The push for real-world data began with that passage of the 21st Century Cures Act in 2016, which tasked the US Food and Drug Administration (FDA) with creating a framework for evaluating real-world evidence for the approval of an investigational agent.3
Later, the FDA displayed their openness to considering expanded access data in regulatory submissions when they hosted a public meeting in 2018 about the topic. The report from the meeting explicitly stated that expanded access data can used to supplement clinical trial data in regulatory review, inform off-label use, and drive label expansions.4
“The FDA still pushes first and foremost for clinical trials,” said Dr Belli, “because just as a rule of thumb in statistics, if we don’t have randomization or a controlled comparison arm, you really can’t draw true efficacy.”
Despite lacking a control arm, expanded access data reported at ASH 2020 from 11 studies provided a glimpse into how patients in the real world respond to therapies, most often confirming clinical trial results, but on occasion, adding nuance.

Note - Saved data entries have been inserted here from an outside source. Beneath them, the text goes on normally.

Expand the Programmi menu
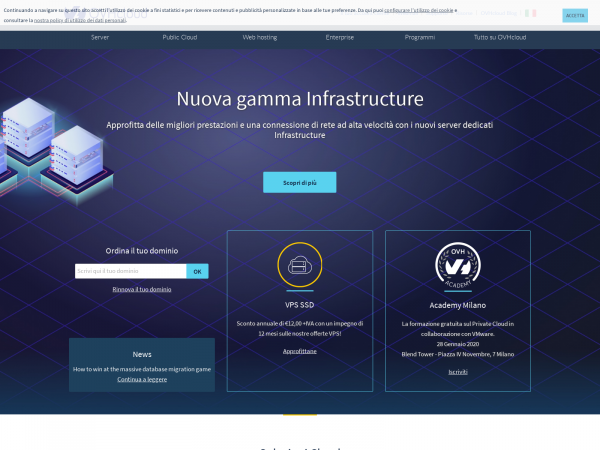The width and height of the screenshot is (600, 450). pyautogui.click(x=420, y=37)
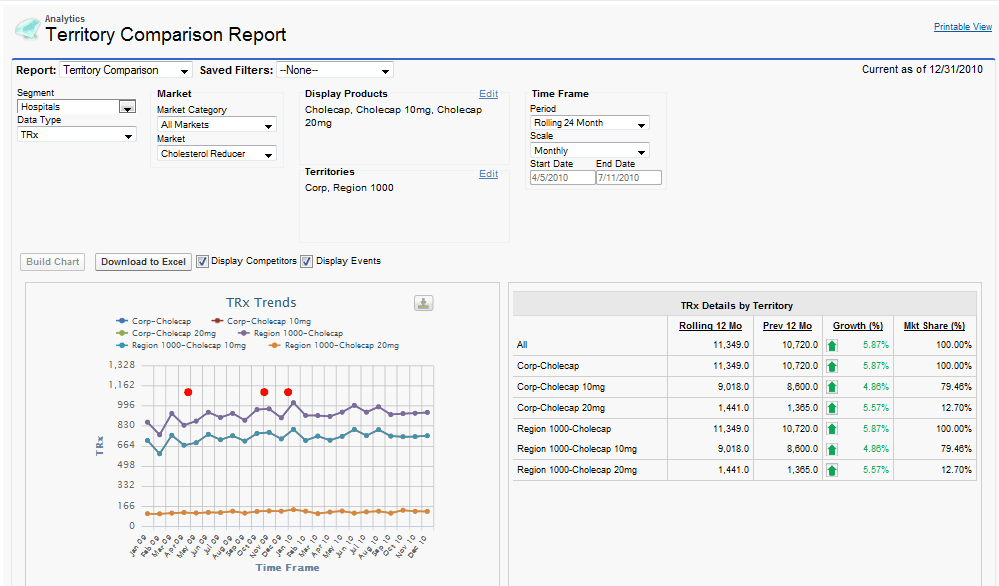Click the Analytics logo icon
This screenshot has height=586, width=999.
27,29
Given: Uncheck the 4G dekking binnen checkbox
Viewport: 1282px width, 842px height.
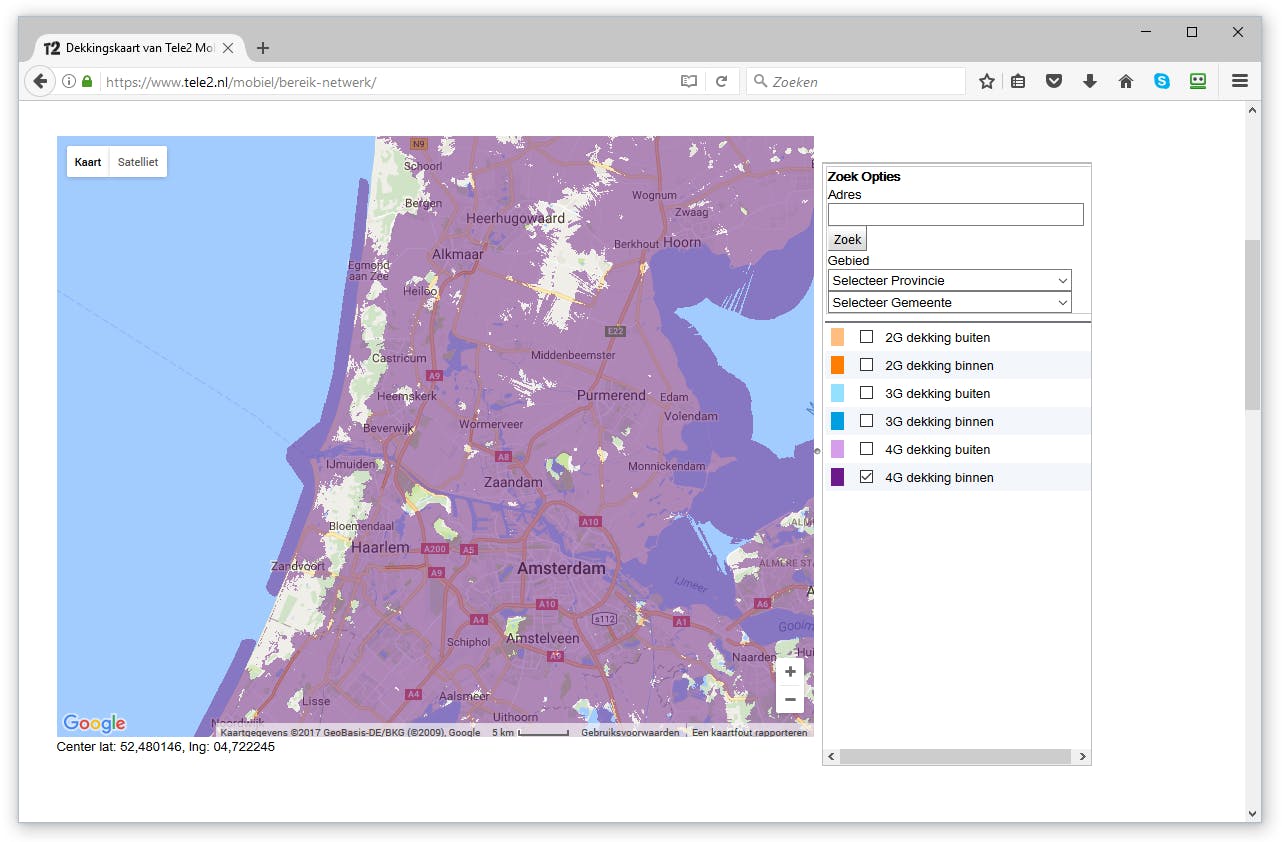Looking at the screenshot, I should [867, 477].
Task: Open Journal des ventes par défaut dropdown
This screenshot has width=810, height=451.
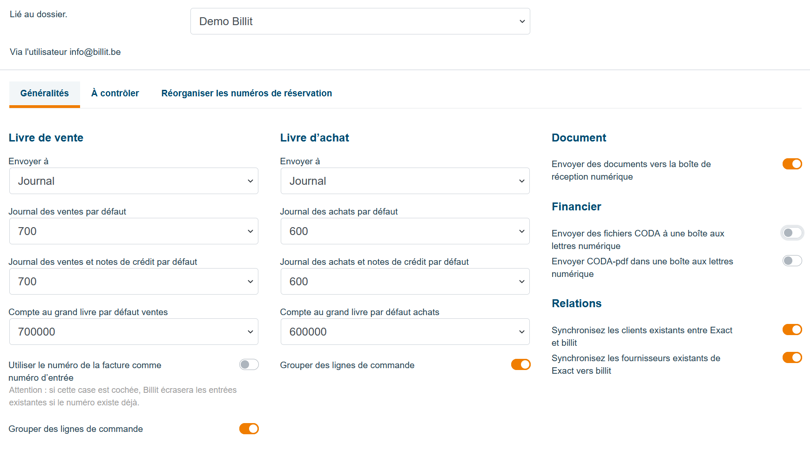Action: tap(134, 231)
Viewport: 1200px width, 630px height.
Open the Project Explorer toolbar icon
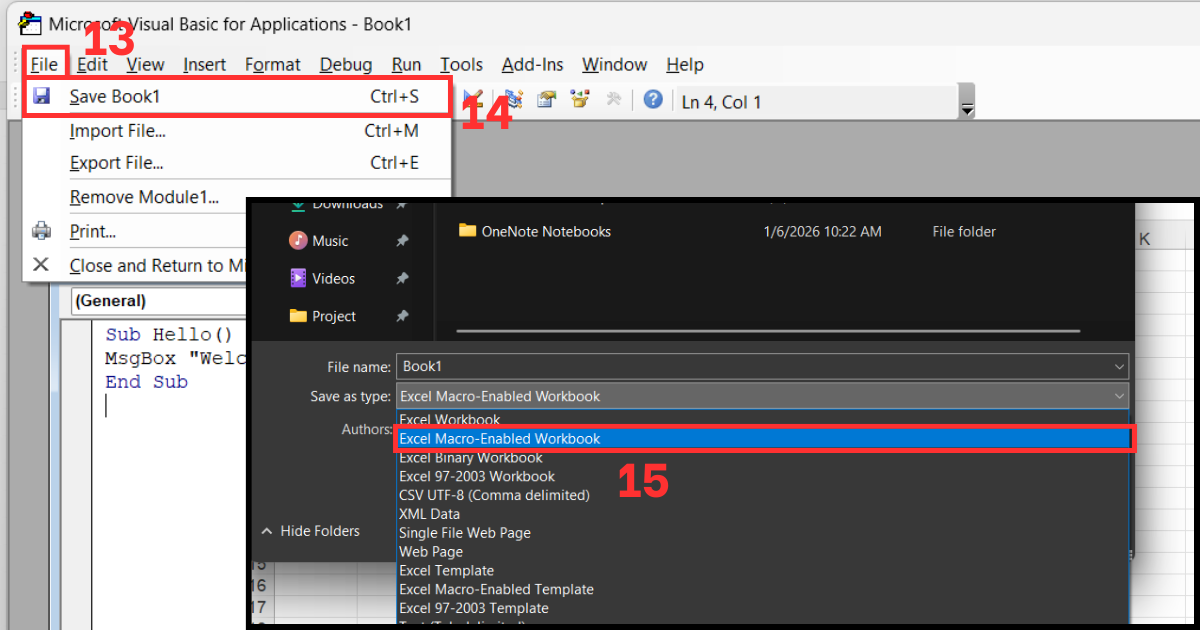[514, 100]
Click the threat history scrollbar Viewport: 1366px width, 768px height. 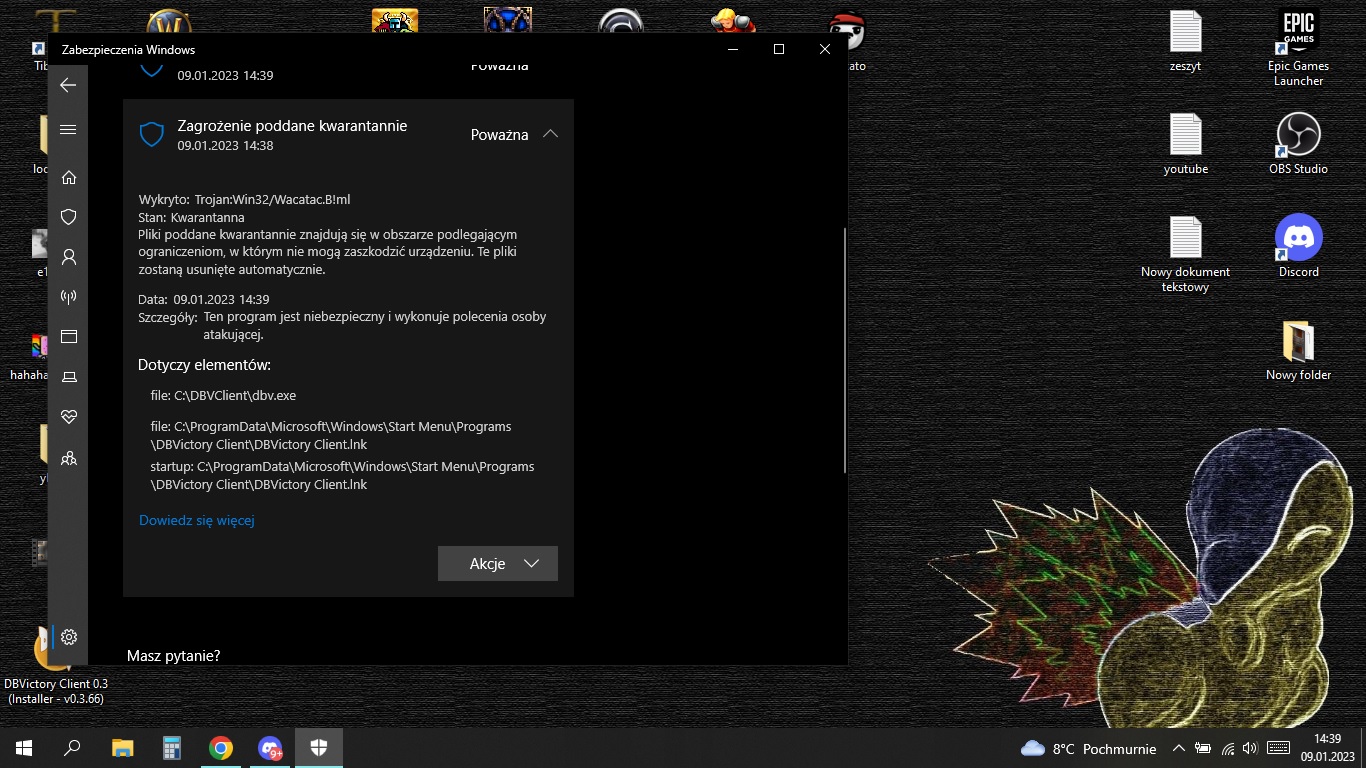click(845, 350)
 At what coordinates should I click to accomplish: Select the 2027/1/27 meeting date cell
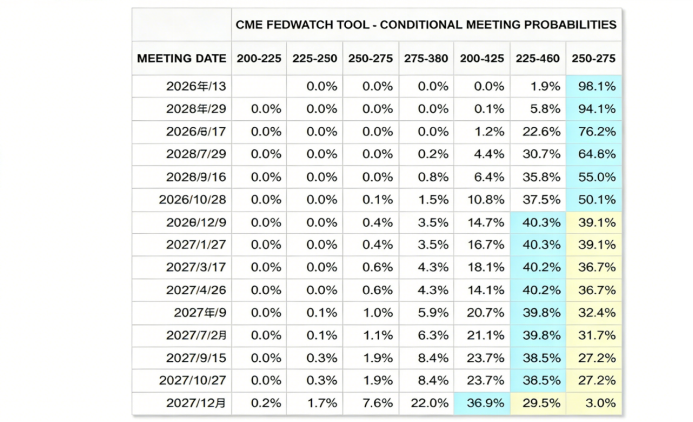[198, 244]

For example, while the final results of the expanded access study RIALTO (ClinicalTrials.gov Identifier: NCT02187354), do not affect practice, the data are still useful.5 RIALTO allowed 110 children with relapsed or refractory B-precursor acute lymphoblastic leukemia (ALL) access to blinatumomab, which has been used as a bridging therapy for years.
“It adds to the body of evidence about the benefit of blinatumomab, partly because a lot of our data [are] still in the adult setting,” said Shilpa Shahani, MD, assistant clinical professor, department of pediatrics, City of Hope, Duarte, California, during an interview with this publication.